一病毒能杀死癌症干细胞

加拿大戴尔豪斯医学院癌症研究人员帕特里克﹒李博士证明，一种普通的病毒可以感染并杀死癌症干细胞。这一突破性发现发表在最近出版的美国基因疗法学会杂志《分子疗法》上。

科学界近几年才刚认识到癌症干细胞的作用，并迫切需要找到一种清除它的办法。“癌症干细胞是一种母细胞。”李博士解释说。“它们不断产生新的癌细胞并形成肿瘤。”由于癌症干细胞对化疗和放疗不敏感，因此要杀死它们非常困难。就像李博士所说，“我们可以杀死肿瘤里的所有常规癌细胞，但只要存在癌症干细胞，癌症就会复发。”

“我们认为呼肠孤病毒能有效杀死癌症干细胞，因为我们反复发现它能有效杀死常规癌细胞。”李博士说。他是世界上第一位发现一种良性自然病毒能有选择感染并杀死癌细胞而不损害健康细胞的人。加拿大一家生物技术公司对呼肠孤病毒进行临床试验发现，这种治疗安全而有效。

与大多数利用试验室培养癌细胞的研究不同，这次研究所用的是从患者身上切除的新鲜乳腺癌组织。

呼肠孤病毒除了具有杀死癌细胞和癌症干细胞的能力外，还能激发抗癌的免疫系统。由于这种治疗也能诱导抗癌反应，李博士和同事正在研究一种方法，在病毒感染并摧毁癌症细胞的同时能加强免疫系统抗击癌细胞的能力。“我们下一步工作就是让这种双重治疗的方法能够成熟。”李博士说。“我们要利用呼肠孤病毒固有的特点和免疫系统自身优势开发一种强有力的、基于病毒的抗癌疗法。”
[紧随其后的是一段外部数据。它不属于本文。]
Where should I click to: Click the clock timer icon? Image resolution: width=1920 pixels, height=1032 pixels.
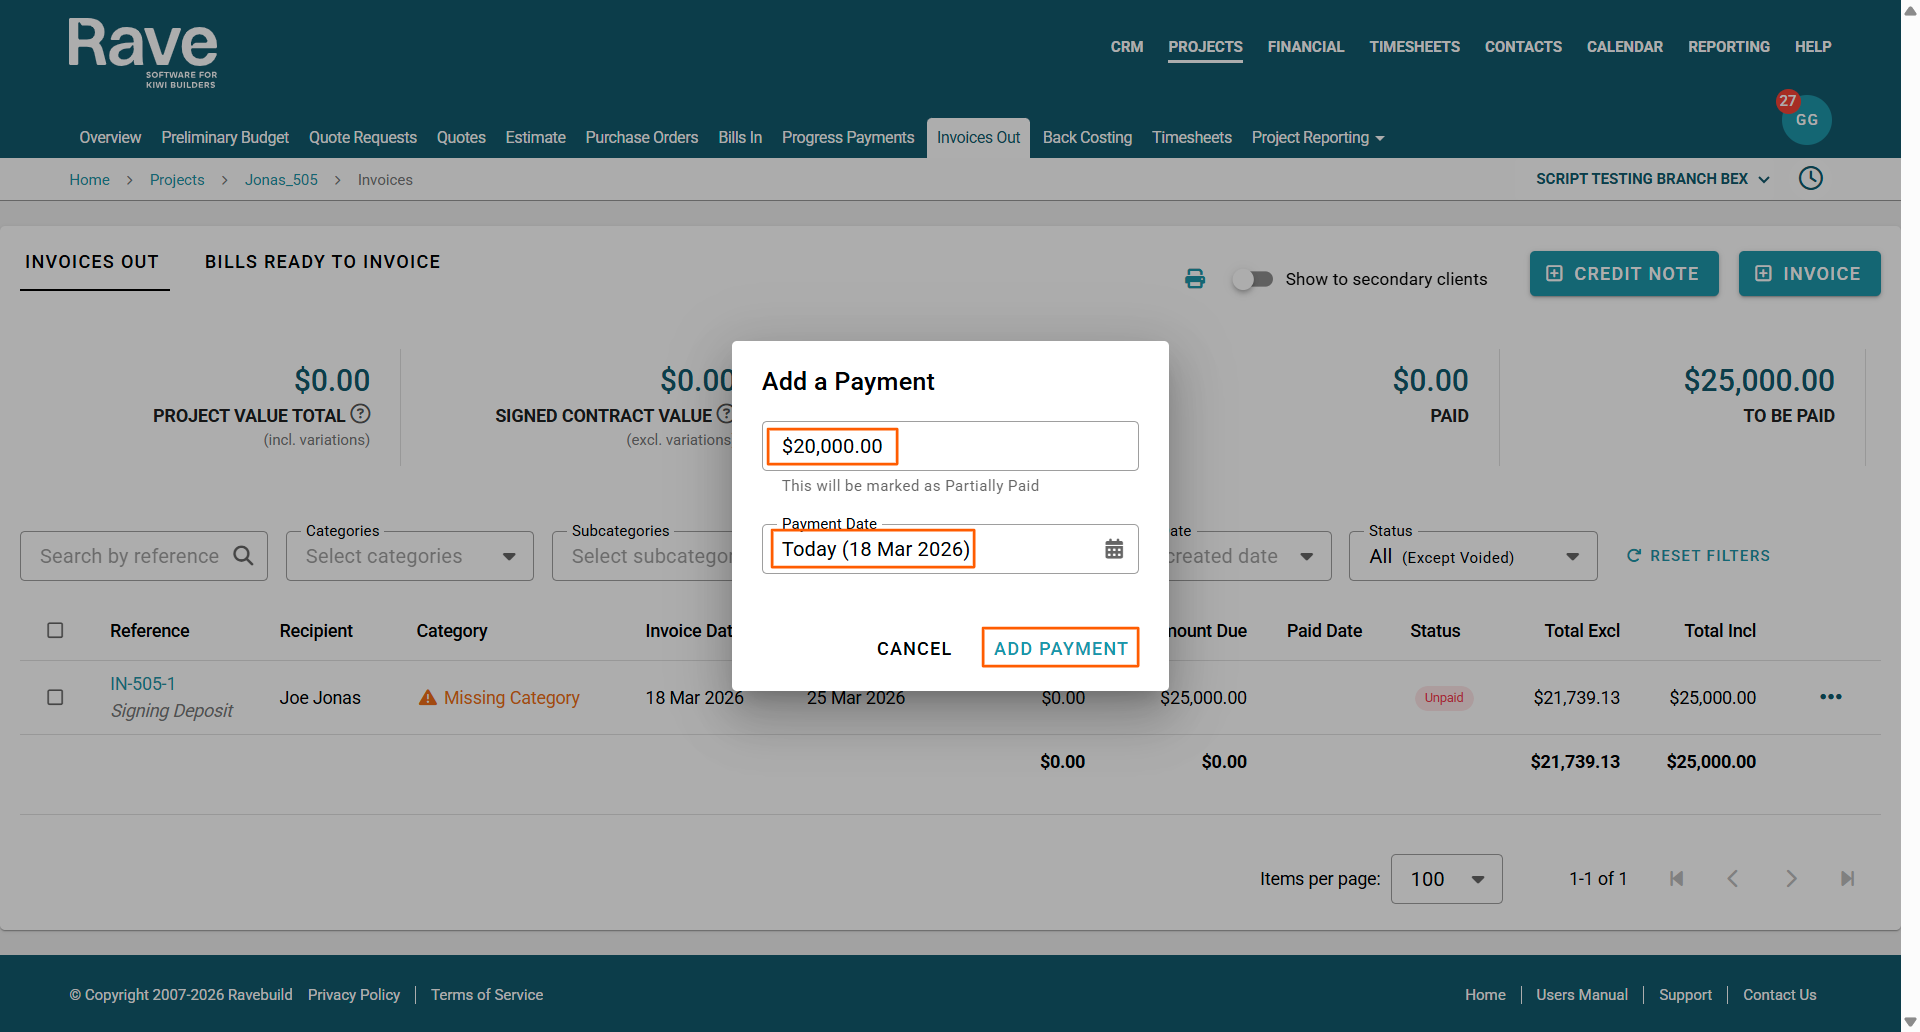pyautogui.click(x=1811, y=179)
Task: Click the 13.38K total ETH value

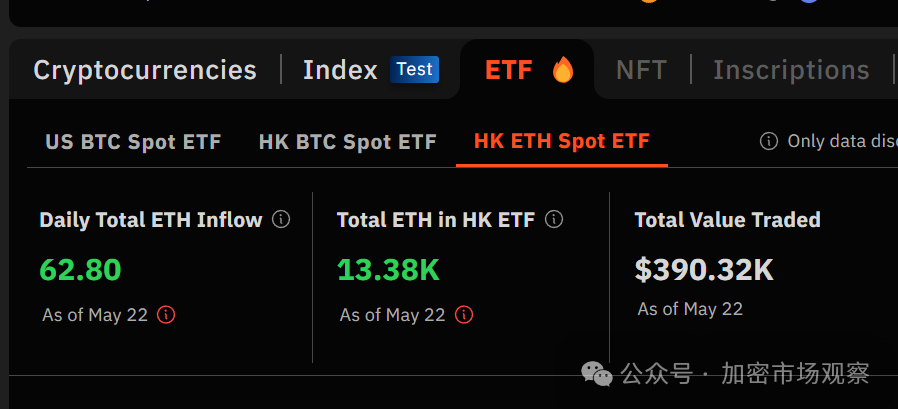Action: (388, 270)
呼肠孤病毒有效针对癌症干细胞这一研究发现已引起英国LeadDiscovery制药公司的注意，他们准备进行这一方面的药物研发。（生物谷Bioon.com）

生物谷推荐原始出处：

Molecular Therapy (2009); doi:10.1038/mt.2009.58

Oncolytic Reovirus Effectively Targets Breast Cancer Stem Cells

Paola Marcato1, Cheryl A Dean1, Carman A Giacomantonio2 and Patrick WK Lee1,3

1Department of Microbiology and Immunology, Faculty of Medicine, Dalhousie University, Halifax, Nova Scotia, Canada
2Department of Surgery, Faculty of Medicine, Dalhousie University, Halifax, Nova Scotia, Canada
3Department of Pathology, Faculty of Medicine, Dalhousie University, Halifax, Nova Scotia, Canada

Abstract

Recent evidence suggests that cancer stem cells (CSCs) play an important role in cancer, as these cells possess enhanced tumor-forming capabilities and are resistant to current anticancer therapies. Hence, novel cancer therapies will need to be tested for both tumor regression and CSC targeting. Herein we show that oncolytic reovirus that induces regression of human breast cancer primary tumor samples xenografted in immunocompromised mice also effectively targets and kills CSCs in these tumors. CSCs were identified based on CD24-CD44+ cell surface expression and overexpression of aldehyde dehydrogenase. Upon reovirus treatment, the CSC population was reduced at the same rate as non-CSCs within the tumor. Immunofluorescence of breast tumor tissue samples from the reovirus- and mock-treated mice confirmed that both CSCs and non-CSCs were infectible by reovirus, and terminal deoxynucleotidyl transferase biotin-dUTP nick end labeling (TUNEL) assay showed that both populations died by apoptosis. Ras, which has been shown to mediate reovirus oncolysis, was found to be present at similar levels in all cell types, and this is consistent with their comparable sensitivity to reovirus. These experiments indicate that oncolytic reovirus has the potential to induce tumor regression in breast cancer patients. More important, the CSC population was equally reduced and was as susceptible to reovirus treatment as the non-CSC population.